= Assignment 3 Camera Simulation =
== Yi Lang Mok ==
== Date submitted: 10 May 2006 ==
== Code emailed: 10 May 2006 ==
== Compound Lens Simulator ==
=== Description of implementation approach and comments ===
Initializing the system only required reading in the lens file. I made a modification to how I stored lenses: instead of storing the position where the lens crosses the axis, I stored the radius and the centroid of the sphere. This way, I could perform ray/sphere intersections easily. I also stored the absolute distance that each lens is at.
There are two steps in implementing GenerateRay: propagating a ray into image space, and calculating the exposure due to the ray.
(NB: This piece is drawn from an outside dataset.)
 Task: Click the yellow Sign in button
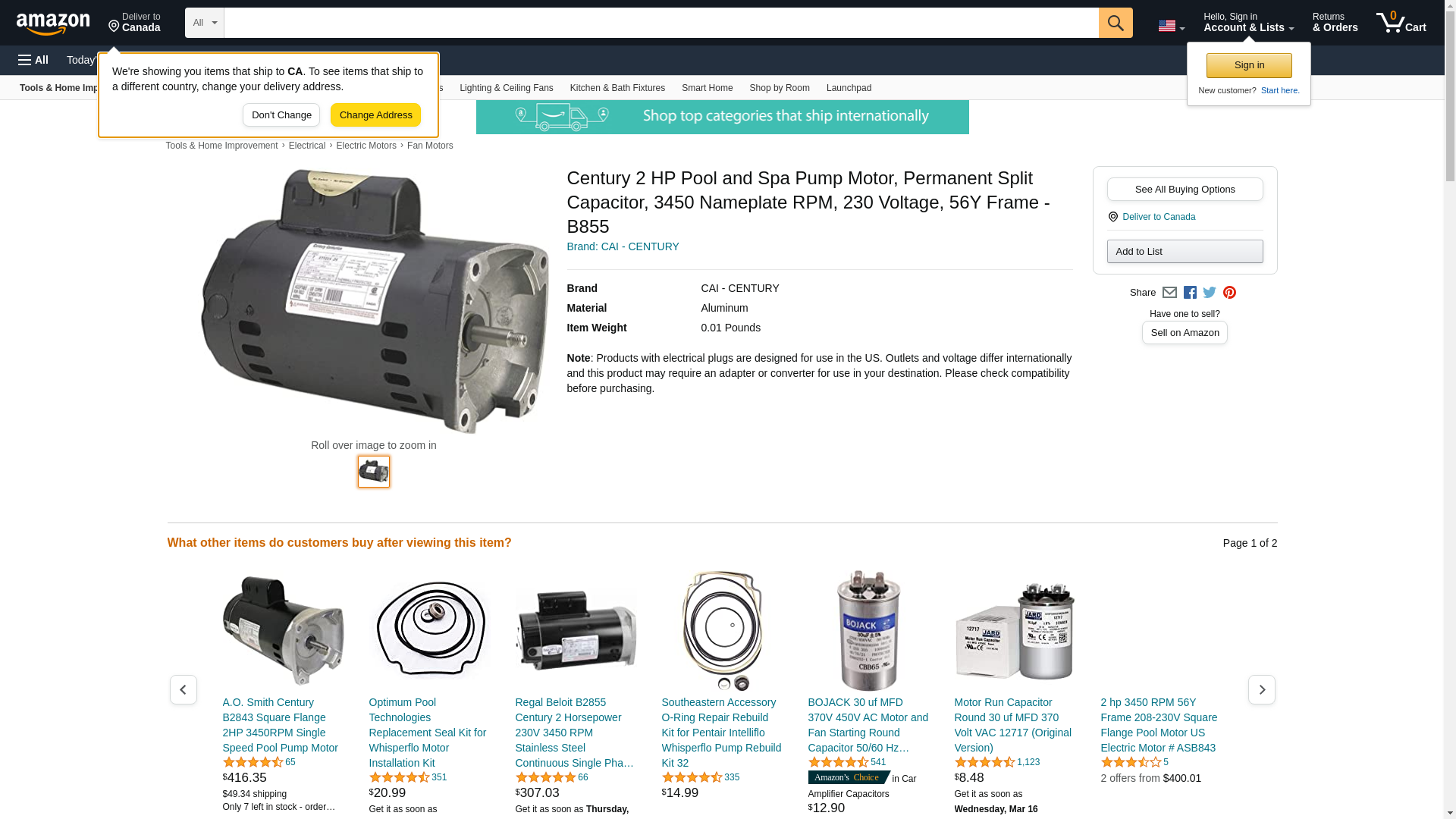[x=1249, y=65]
* '''Propagating a ray into image space.''' I start off with translating and scaling the sample so that I get a ray that starts from the film and points towards the first lens. Then, I propagate the ray by using Snell's law at each interface in sequence. I originally attempted to rotate the surface normal so that it would point in the resulting direction. This required calculating the cross product of the source ray and the normal, and then a transfomation around that axis. Unfortunately, the images generated were too fuzzy: the result of numerical inaccuracy. However, it is possible to make out the general shapes. The second method that I attempted took an algorithm off Wikipedia. It suffered from very little numerical inaccuracy, producing images which are comparable to the reference images. At each step of the propagation, I make sure to check if the ray actually passes through the aperture of the lens.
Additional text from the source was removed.